═════ EXCERPT PROVIDED

# Anyone hunt hogs with a .50 Beowulf?



## idsman75 (Dec 18, 2008)

It seems like a real powerful cartrige for a semi-auto package.  There's a local store that has an Alexander Arms "Overwatch" package (free float, long heavy barrel, etc).  It's basically what I just described but it's just the upper receiver.  I already have a lower.  It comes with a set of reloading dies and two boxes of ammo.  I'm debating the $1200 price-tag.  Considering that there is about a 5-month wait and NO ammo to speak of on the free market, I'm giving this long hard consideration.  

Maybe I'll wait utnil the tax return hits.  I was just wondering if anyone here has hunted big pigs with the .50 Beo.


----------



## northgeorgiasportsman (Dec 18, 2008)

I know a guy who bought one a couple years ago specifically to hunt hogs.  

I shot about 10 rounds out of it one afternoon.  We set up a couple of thick blocks of firewood as targets.  It blew chunks out the back of them very impressively.  Quite a bit of recoil for a semi auto.  Maybe like a 20ga turkey load.  

Even then, ammo was crazy expensive.  I can't imagine what it is now.  You would absolutely have to reload your own.  

My final verdict... very neat toy, way too expensive to justify purchasing one myself.


----------



## idsman75 (Dec 18, 2008)

northgeorgiasportsman said:


> I know a guy who bought one a couple years ago specifically to hunt hogs.
> 
> I shot about 10 rounds out of it one afternoon.  We set up a couple of thick blocks of firewood as targets.  It blew chunks out the back of them very impressively.  Quite a bit of recoil for a semi auto.  Maybe like a 20ga turkey load.
> 
> ...



A friend of mines owns a Weatherby in .300 Wby Mag.  That's an expensive rifle to shoot too.  It's not a plinker for him.  He fires three rounds to confirm the previous year's zero and uses it as his 'beanfield' rifle during deer season.  His shots are consistently between 200 and 300 yard and takes and average of 3 - 5 deer every year.  This is the manner in which I would approach the .50 Beowulf.  Zero, confirm zero before the hunt, and then hunt.  A couple boxes of cartriges could last a good while.

══════════
═════ AVAILABLE DATA

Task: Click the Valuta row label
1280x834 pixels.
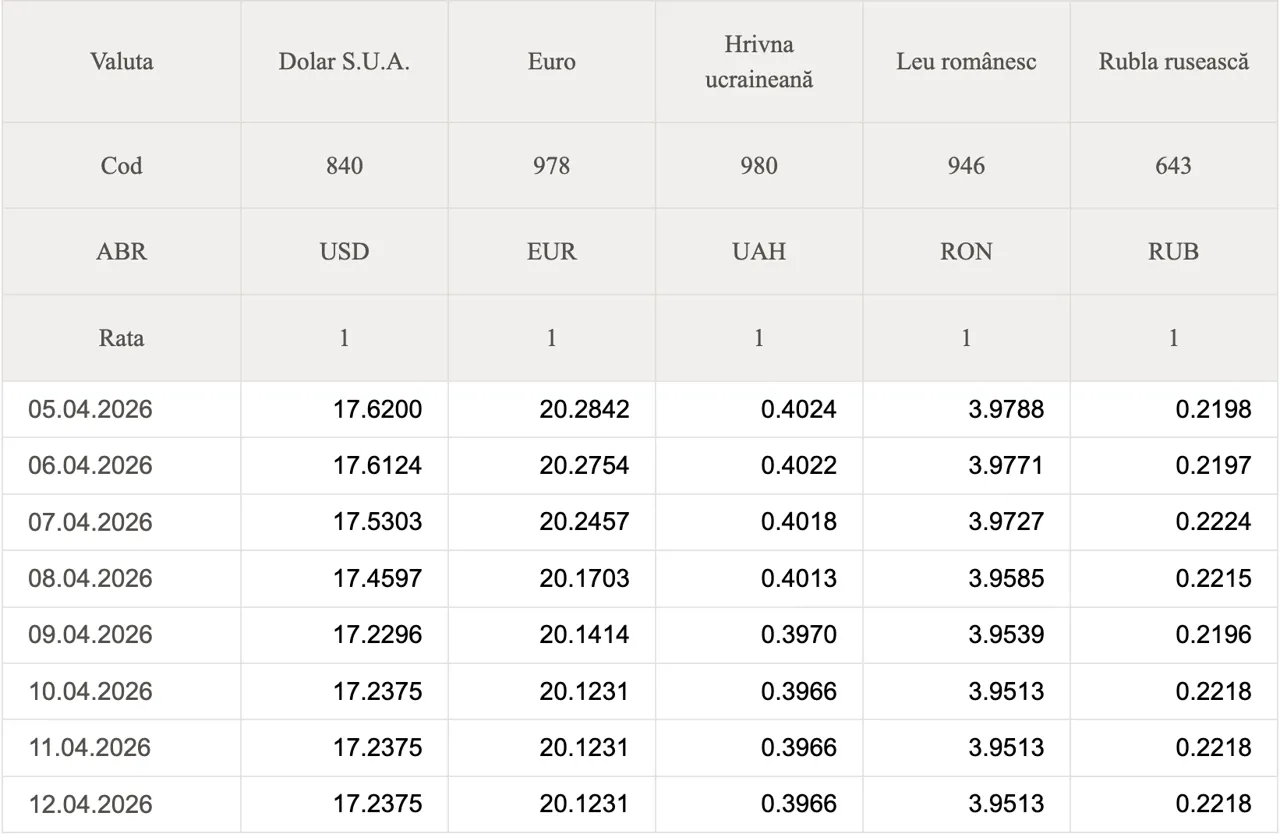Action: (x=122, y=62)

══════════

ACTIONS TO TAKE:
a) Could you echo everything in the .50 Beowulf thread from "It seems like" down to "the .50 Beo."?
b) Using the .50 Beowulf thread, what are the answers to these?
(i) What price is given for the Alexander Arms "Overwatch" package?
(ii) About how many rounds did northgeorgiasportsman fire from the rifle that afternoon?
(iii) In what chambering is the friend's Weatherby rifle?
c) How would you sum up the .50 Beowulf thread in two sentences?

RESPONSES IN ORDER:
a)
It seems like a real powerful cartrige for a semi-auto package.  There's a local store that has an Alexander Arms "Overwatch" package (free float, long heavy barrel, etc).  It's basically what I just described but it's just the upper receiver.  I already have a lower.  It comes with a set of reloading dies and two boxes of ammo.  I'm debating the $1200 price-tag.  Considering that there is about a 5-month wait and NO ammo to speak of on the free market, I'm giving this long hard consideration.  

Maybe I'll wait utnil the tax return hits.  I was just wondering if anyone here has hunted big pigs with the .50 Beo.

b)
(i) $1200
(ii) About 10 rounds
(iii) .300 Wby Mag

c) The original poster is weighing a $1200 Alexander Arms "Overwatch" upper in .50 Beowulf and asks whether anyone has hunted big hogs with the cartridge. One reply describes firing about 10 rounds, with heavy recoil and very expensive ammo, and calls it a neat toy too costly to justify; the original poster responds that, like a friend who fires his .300 Wby Mag only to confirm zero before deer season, the plan would be to zero, confirm zero before the hunt, and then hunt.